Cette avancée frileuse sur le terrain du pluralisme doit être replacée dans un contexte diplomatique particulier, avec une décrispation relative des relations entre Minsk et Bruxelles depuis 2014-2015, et une ambivalence dans les rapports que Minsk entretient avec son voisin russe. Au regard du contexte régional, quels sont les enjeux de cette évolution ?
La levée des sanctions européennes : l’imbrication des intérêts de l’Union européenne et du Belarus
L’isolement du Belarus, mis au ban des nations européennes en raison du caractère répressif de son régime, a eu des répercussions sur sa vie politico-économique. Mais, en août 2015, le président Aliaksandr Loukachenka a libéré les derniers prisonniers politiques dont Ales Bialatski, vice-président de la Fédération Internationale des Droits de l’homme. Après ces événements, le Conseil de l'Union Européenne a levé une partie des sanctions financières et diplomatiques érigées à l’encontre du Président et de certains membres du gouvernement.
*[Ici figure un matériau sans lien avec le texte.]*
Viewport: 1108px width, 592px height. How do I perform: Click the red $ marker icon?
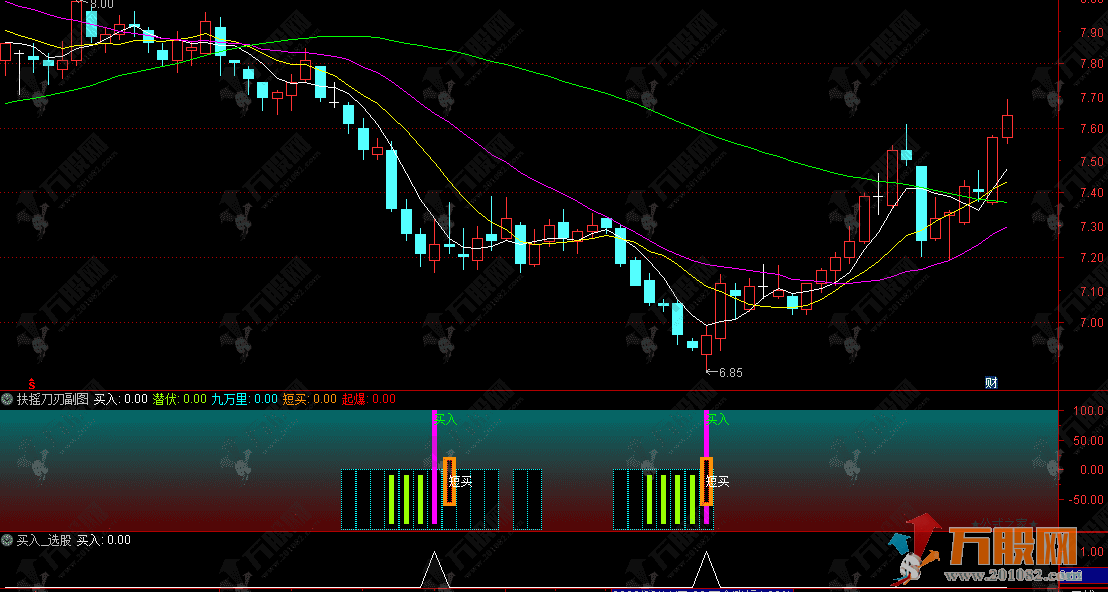(32, 382)
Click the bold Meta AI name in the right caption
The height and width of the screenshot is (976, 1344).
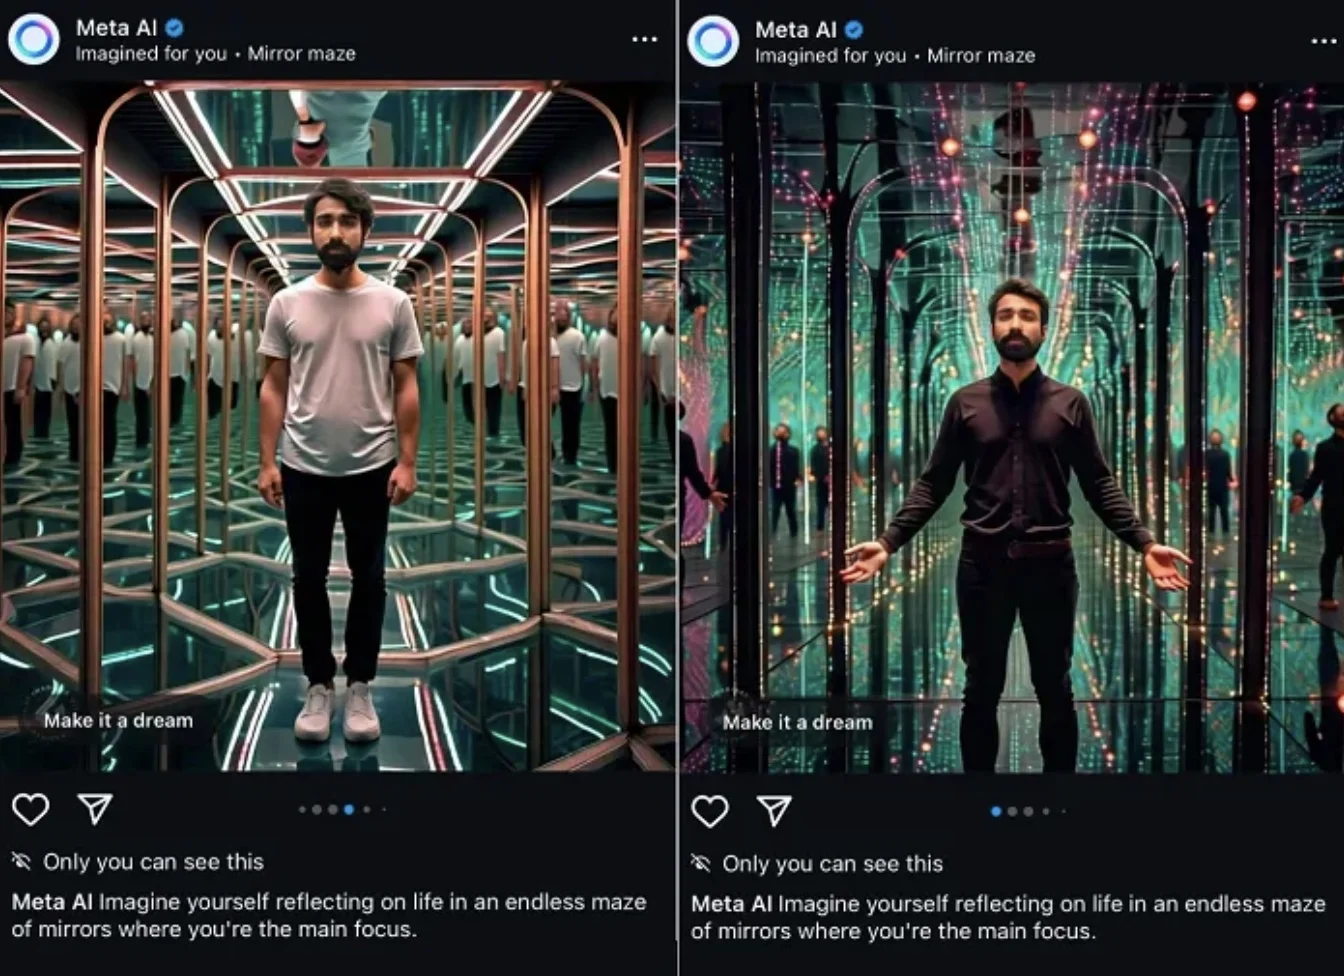coord(731,904)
La levée des sanctions a aussi été motivée par le comportement du Belarus concernant le conflit ukrainien, jugé positif. Faisant reculer la logique d’isolement et s’érigeant en défendeur de la paix sur le continent, le Belarus a adopté une position de médiateur entre l’UE et l’État russe[1]. La prise en compte par l’Union européenne des efforts fournis depuis deux ans par le Belarus s’inscrit logiquement dans la politique européenne de voisinage (PEV), qui vise à établir une zone de prospérité et de paix à travers la coopération, le dialogue et le partage des valeurs de l’Union européenne[2]. Pour autant, la situation du pays reste complexe, au regard des forces en présence et de l’ambivalence de ses relations avec la Russie.
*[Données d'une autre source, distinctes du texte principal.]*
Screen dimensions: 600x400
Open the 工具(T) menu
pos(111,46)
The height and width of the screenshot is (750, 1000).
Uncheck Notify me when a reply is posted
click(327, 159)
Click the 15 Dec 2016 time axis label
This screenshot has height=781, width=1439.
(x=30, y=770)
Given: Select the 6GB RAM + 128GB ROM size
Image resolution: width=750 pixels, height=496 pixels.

Le Belarus entre russification, nationalisme et intégration européenne
La Russie continue de maintenir une influence quasi monopolistique sur son petit voisin, ce qui risque de contrebalancer les efforts concernant la reprise de dialogue entre Minsk et Bruxelles sur le long terme.
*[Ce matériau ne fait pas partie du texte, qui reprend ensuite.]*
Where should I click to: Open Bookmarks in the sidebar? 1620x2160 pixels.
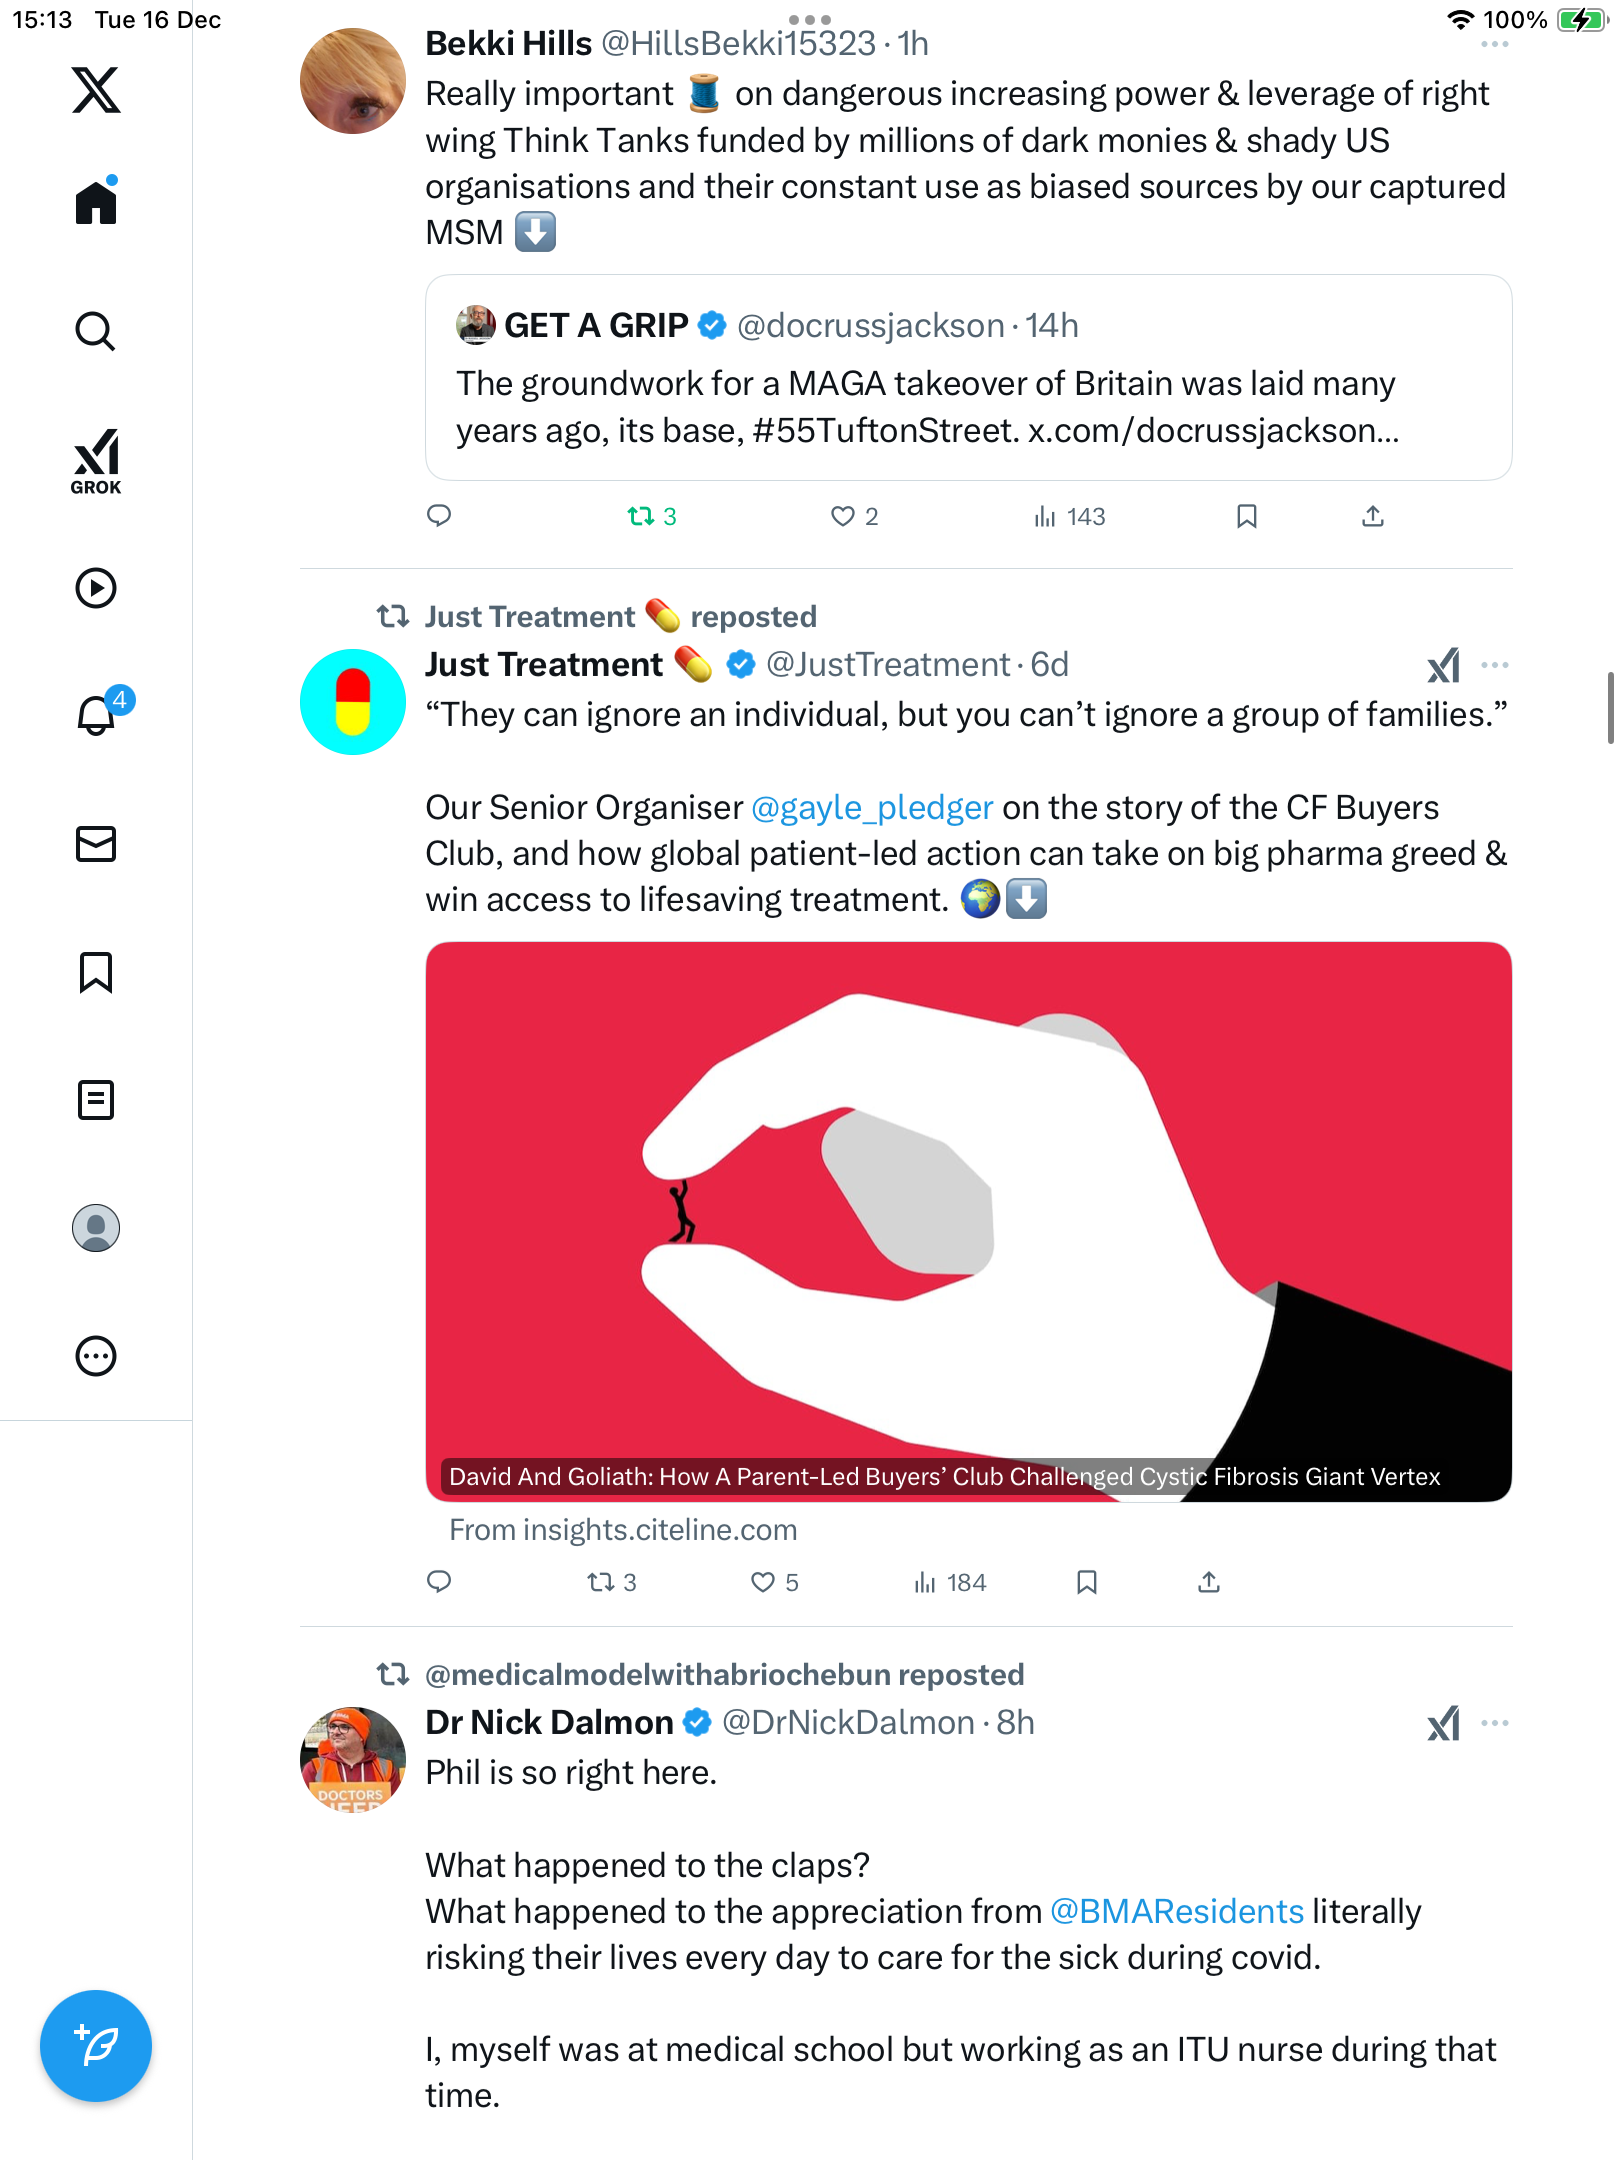[x=96, y=972]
Si Loukachenka a affirmé la souveraineté de l’Ukraine sur son territoire, le poids de la Russie ne lui permet pas d’adopter de position affirmée sur le conflit. Par exemple, il n’a jamais manifesté de critique ouverte à l’égard de la présence des séparatistes russes dans le sud-est de l’Ukraine. Il utilise le droit international et la dimension juridique de la souveraineté pour émettre une critique, sans toutefois désapprouver explicitement la politique du Kremlin. Cette politique de neutralité est motivée par l’étroitesse des liens entre la Russie et le Belarus. La proximité géographique, identitaire, mémorielle et économique du Belarus vis-à-vis de la Russie rend illusoire l’idée d’une intégration européenne, à court et moyen terme.
Sur tout le territoire du Belarus, l’usage de la langue russe domine celui du biélorussien. Ce caractère linguistique constitue un ciment identitaire qui intègre le pays dans l’ère civilisationnelle slave non européenne. Le sentiment d’appartenance au monde russe, voire à une communauté de destin avec le peuple russe, semble à beaucoup d’égards supplanter le référant identitaire que représente la langue biélorussienne.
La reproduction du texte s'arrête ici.